**Given information**

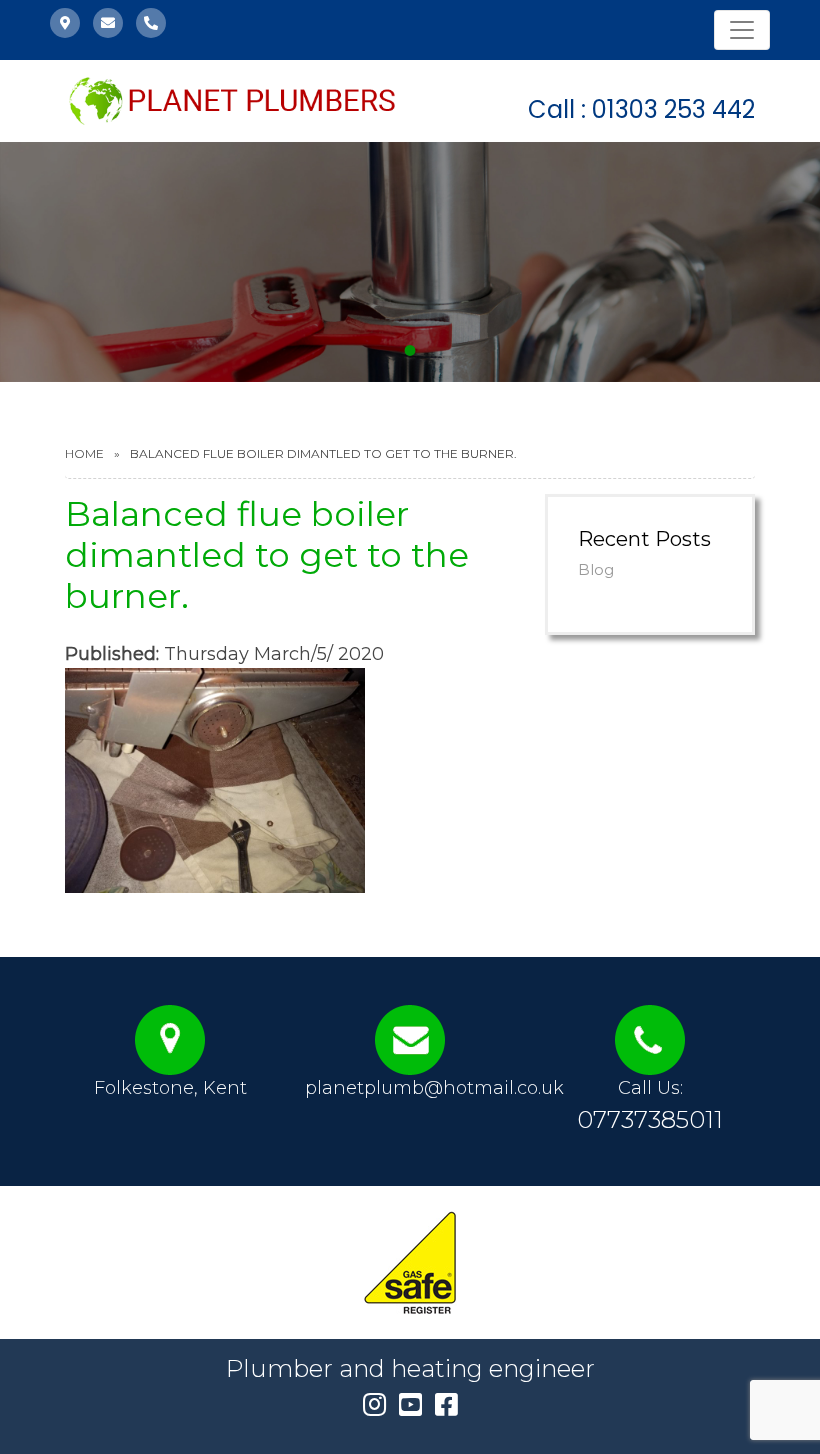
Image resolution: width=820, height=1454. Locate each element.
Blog (596, 569)
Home (84, 453)
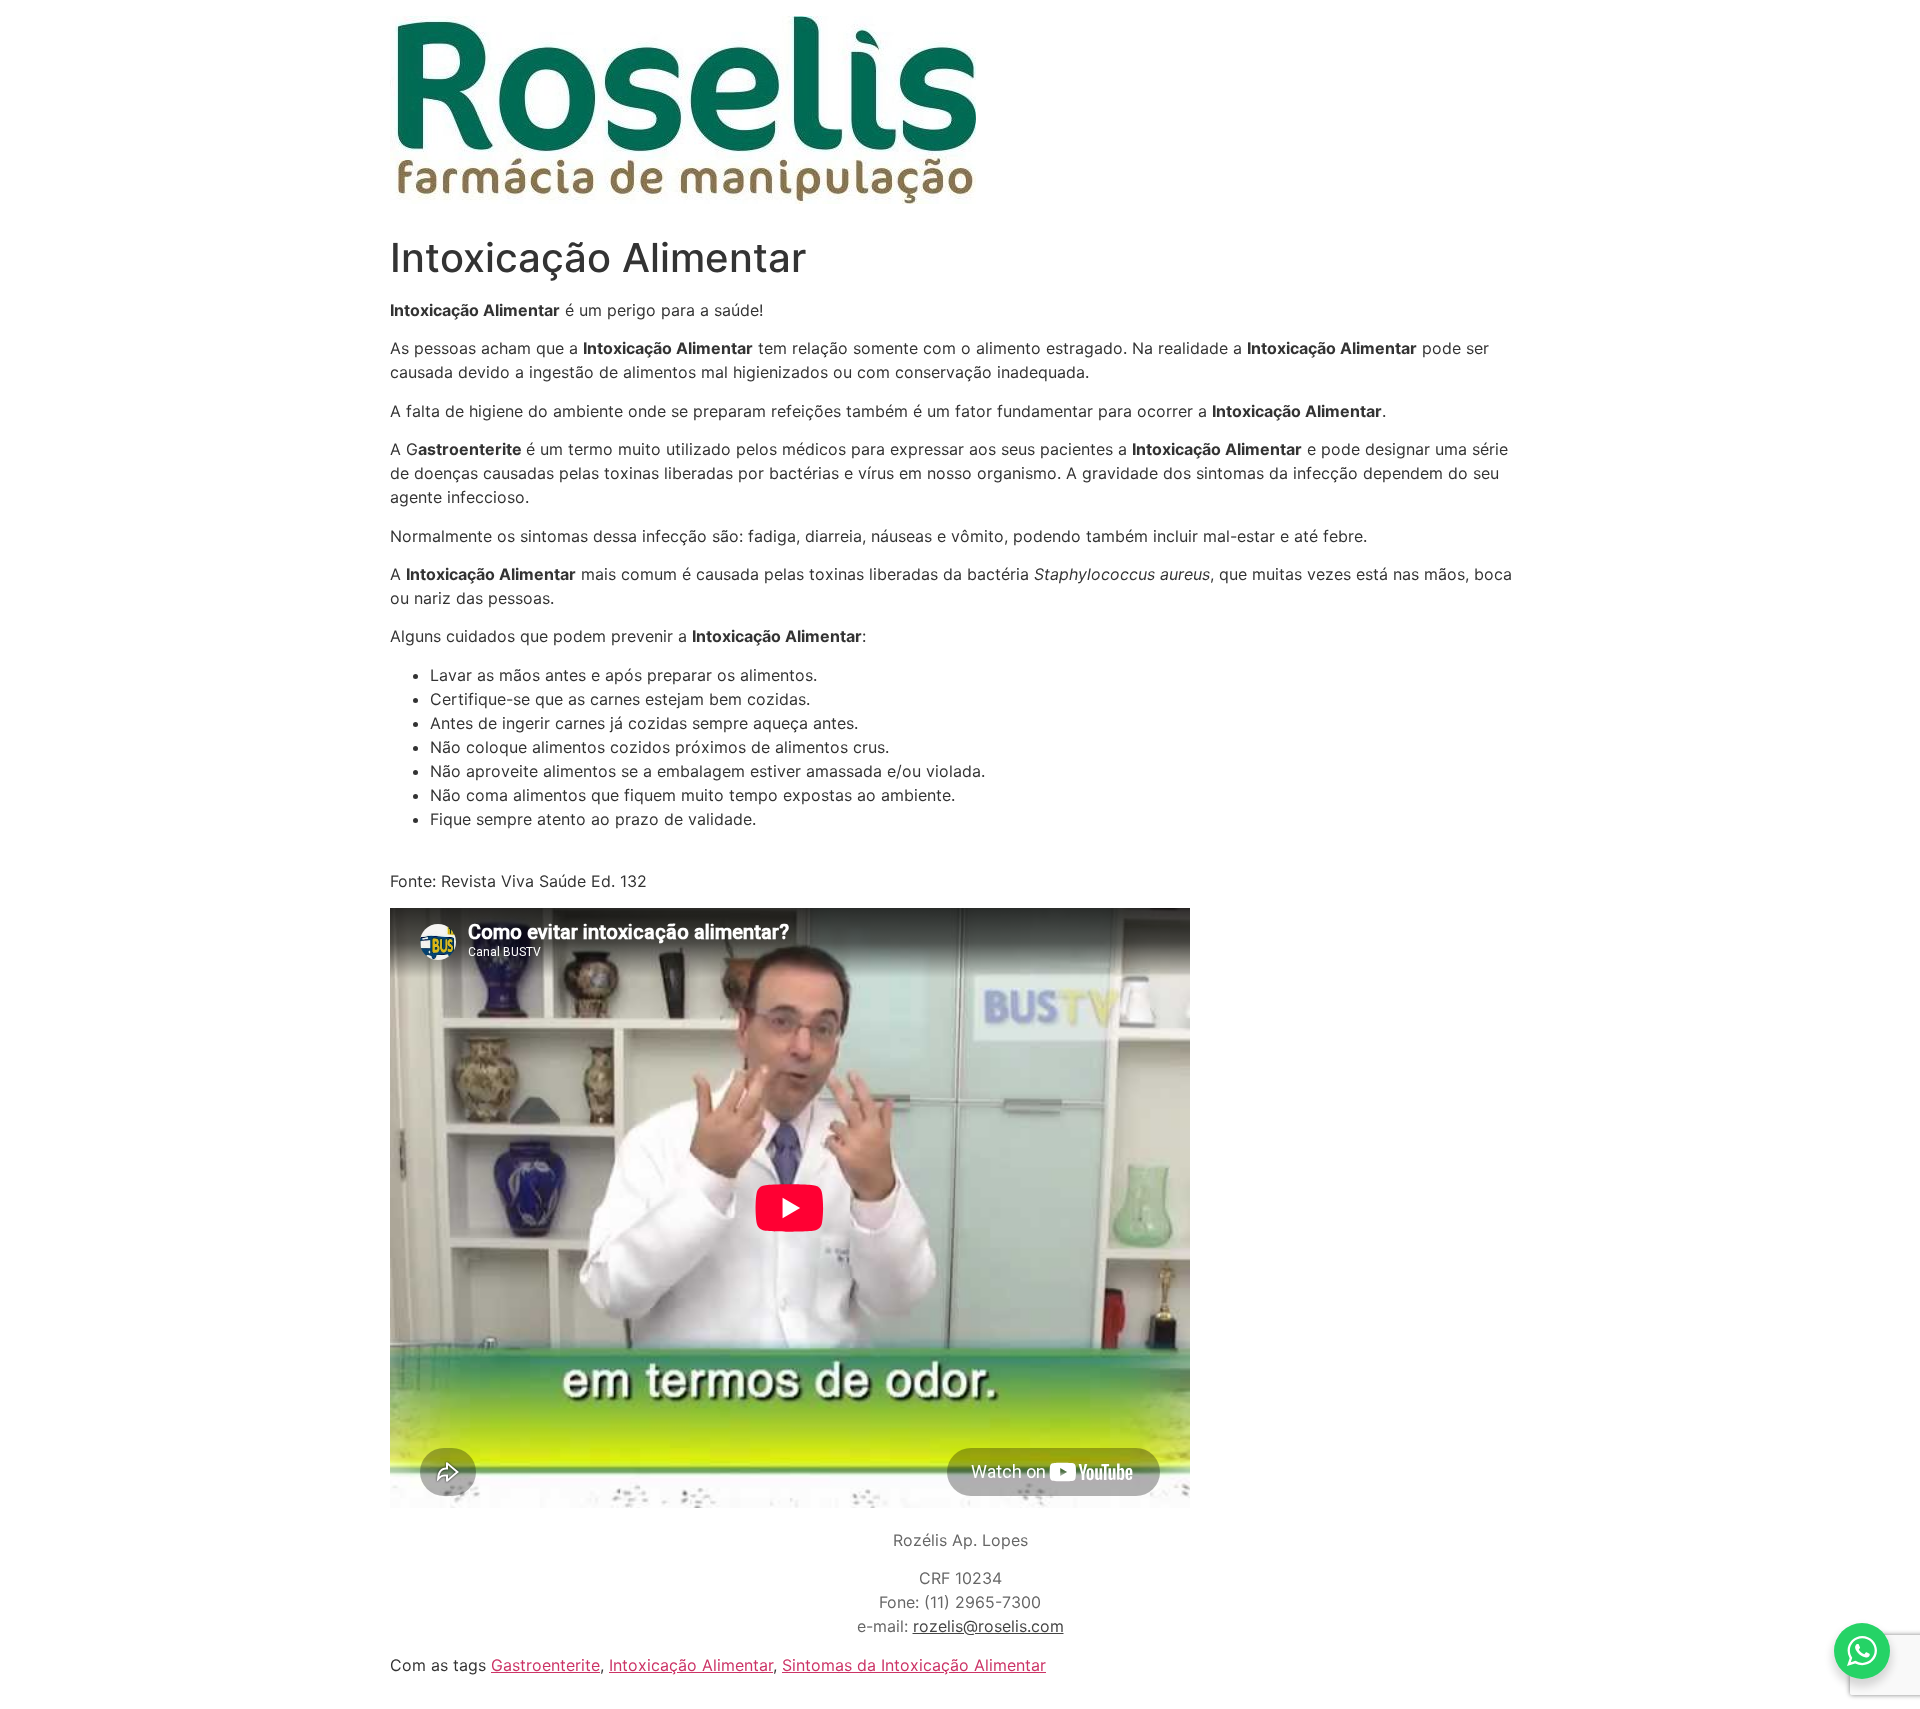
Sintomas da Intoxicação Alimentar (914, 1665)
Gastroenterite (545, 1665)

**Task to carry out**
Transcribe the records above verbatim. Do not carry over any picture.

**Answer space**
Image resolution: width=820, height=1454. Locate each element.
Blog (596, 569)
Home (84, 453)
Sintomas da Intoxicação Alimentar (914, 1665)
Gastroenterite (545, 1665)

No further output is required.